§ **What this task involves**
Below are the records; copy exactly the stretch from the line containing "Click the 1일 동안 안보기 button" through the line containing "Click the README.md", both ends included, and nothing else.

==== Supplied data ====

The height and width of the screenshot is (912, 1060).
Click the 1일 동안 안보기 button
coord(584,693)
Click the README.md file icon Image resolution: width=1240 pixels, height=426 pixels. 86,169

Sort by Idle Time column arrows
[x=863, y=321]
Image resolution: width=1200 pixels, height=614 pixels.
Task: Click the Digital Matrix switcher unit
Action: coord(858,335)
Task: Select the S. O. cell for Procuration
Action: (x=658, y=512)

====
==== Supplied data ====

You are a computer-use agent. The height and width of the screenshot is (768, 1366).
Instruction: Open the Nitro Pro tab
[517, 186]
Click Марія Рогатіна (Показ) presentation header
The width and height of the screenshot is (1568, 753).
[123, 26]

====

§ **Result below**
Click the 1일 동안 안보기 button
coord(584,693)
Click the README.md file icon Image resolution: width=1240 pixels, height=426 pixels. 86,169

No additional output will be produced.